A court, however, may apply a less deferential standard of review if evidence is presented that demonstrates: "1) a palpable conflict of interest or serious procedural irregularity existed which 2) caused a serious breach of the plan administrator's fiduciary duty to her." Woo v. Deluxe Corp., 144 F.3d 1157, 1160 (8th Cir. 1998). In Woo, the Eighth Circuit adopted a "sliding scale" approach to the abuse of discretion standard of review, holding "[t]he abuse of discretion standard is inherently flexible, which enables reviewing courts to simply adjust for the circumstances." Id. at 1161. Under the traditional abuse of discretion standard, a court will uphold a plan administrator's decision if it was reasonable. Id. at 1162. Under the "sliding scale" approach, however, the evidence supporting the plan administrator's "decision must increase in proportion to the seriousness of the conflict or procedural irregularity." Id.

In Woo, a plan administrator denied plaintiff's disability claim after analyzing plaintiff's claim form, medical records, opinions of plaintiff's doctors, papers related to her resignation, the opinion of the plan's in-house medical consultant, and affidavits submitted by plaintiff's co-workers.Id. At first blush, this analysis appeared to be quite thorough. However, the plan failed to conduct a medical examination of plaintiff. Id. As a result, the Eighth Circuit found the plan had failed to adequately investigate plaintiff's claim. Because of this failure, the Eighth Circuit required the plan to present "substantial evidence bordering on a preponderance" to uphold the plan's decision. Id.

Plaintiffs in the instant case argue that sufficient procedural irregularities exist to relax the traditional abuse of discretion standard of review. Plaintiffs cite the following alleged irregularities: (1) the Trustees' failure to use proper judgment by allowing attorney Cullen to make the initial determination terminating Plaintiffs' benefits; (2) the failure to research whether their subrogation interest in the malpractice lawsuit was time-barred; (3) the failure to timely provide Plaintiffs with specific reasons for the termination of benefits; (4) the failure to notify Plaintiffs of their appeal rights; and (5) the failure to timely consider and respond to Plaintiffs' appeal.
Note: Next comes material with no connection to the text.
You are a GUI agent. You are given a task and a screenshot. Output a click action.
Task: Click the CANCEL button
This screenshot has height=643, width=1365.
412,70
In response, Defendants aver Cullen did not make the initial determination to deny Plaintiffs' benefits prior to review by the Trustees. Rather, Defendants argue the first denial of Plaintiffs' claims followed a May 2004 dentist appointment by Jamie Janssen. According to Defendants, the denial preceded a proper explanation of the denial of Plaintiffs' benefits.

Based on the record, this Court finds that sufficient procedural irregularities exist to adopt the "sliding scale" abuse of discretion standard set forth in Woo. A significant procedural irregularity arises from Defendants' denial of Plaintiffs' benefits in the letter of April 13, 2004. The letter states in relevant part that the Plan had been "instructed by the Trustees to deny payment of any medical claims for you and your dependents until the total amount of such denied claims equals $29,431.47." Ramsey Aff. Ex. C. No evidence has been proffered by Defendants, however, to support the claim that this decision was made by the Trustees. Moreover, there is no evidence to suggest any meaningful review was performed by the Trustees prior to this decision. Cullen's letter to the Trustees dated April 5, 2004, did not fully explain the circumstances of the denial of Defendants' subrogation interest at trial. Therefore, it is not clear the Trustees had all the relevant facts before the decision to terminate Plaintiffs' benefits was made. Although Defendants cling to the argument that the April 13, 2004 letter did not constitute a denial, this argument does not pass muster. Although a specific claim was not denied in the letter, the letter does represent a clear repudiation of benefits. Under ERISA, a claim can accrue before an actual denial when such a repudiation has occurred. Union Pac. R.R. Co. v. Beckham, 138 F.3d 325, 330-31 (8th Cir. 1998) (citations omitted). Therefore, the April 13, 2004 letter constituted a denial, triggering Plaintiffs' right to appeal.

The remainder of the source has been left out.